Li L(1), Xu S(1)(2), Yan H(1)(2), Li X(1), Yazd HS(1), Li X(1), Huang T(1), Cui C(2)(3), Jiang J(2), Tan W(1)(2)(4).
Author information:
(1)Department of Chemistry and Physiology and Functional Genomics, Center for Research at the Bio/Nano Interface, Health Cancer Center, UF Genetics Institute, McKnight Brain Institute, University of Florida, Gainesville, Florida, 32611, USA.
(2)Molecular Science and Biomedicine Laboratory
(MBL), State Key Laboratory of Chemo/Biosensing and Chemometrics, College of Chemistry and Chemical Engineering, College of Biology, Aptamer Engineering Center of Hunan Province, Hunan University, Changsha, 410082, China.
(3)Institute of Cancer and Basic Medicine
(IBMC), Chinese Academy of Sciences, The Cancer Hospital of the University of Chinese Academy of Sciences, Hangzhou, Zhejiang, 310022, China.

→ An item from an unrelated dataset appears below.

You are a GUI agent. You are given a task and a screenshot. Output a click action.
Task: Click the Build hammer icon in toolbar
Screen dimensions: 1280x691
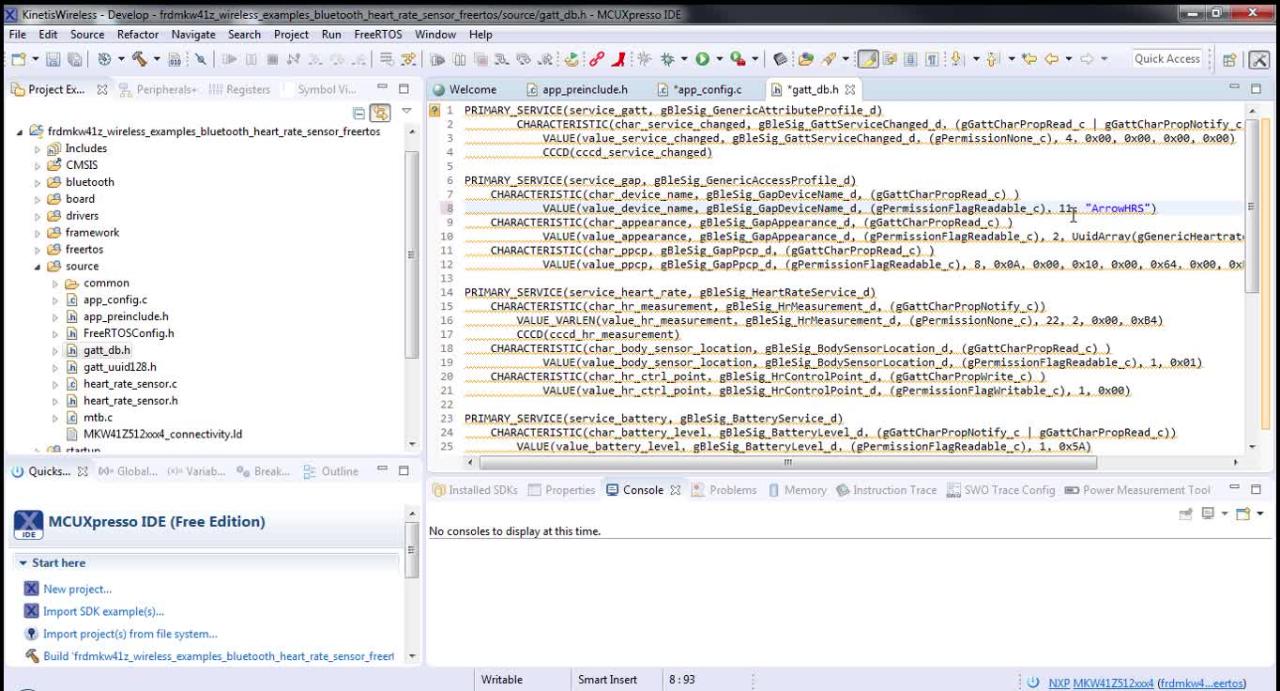coord(139,59)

(4)Institute of Molecular Medicine
(IMM), Renji Hospital, State Key Laboratory of Oncogenes and Related Genes, Shanghai Jiao Tong University School of Medicine, and College of Chemistry and Chemical Engineering, Shanghai Jiao Tong University, Shanghai, 200240, China.


The advent of SELEX (systematic evolution of ligands by exponential enrichment) technology has shown the ability to evolve artificial ligands with affinity and specificity able to meet growing clinical demand for probes that can, for example, distinguish between the target leukemia cells and other cancer cells within the matrix of heterogeneity, which characterizes cancer cells. Though antibodies are the conventional and ideal choice as a molecular recognition tool for many applications, aptamers complement the use of antibodies due to many unique advantages, such as small size, low cost, and facile chemical modification. This Minireview will focus on the novel applications of aptamers and SELEX, as well as opportunities to develop molecular tools able to meet future clinical needs in biomedicine.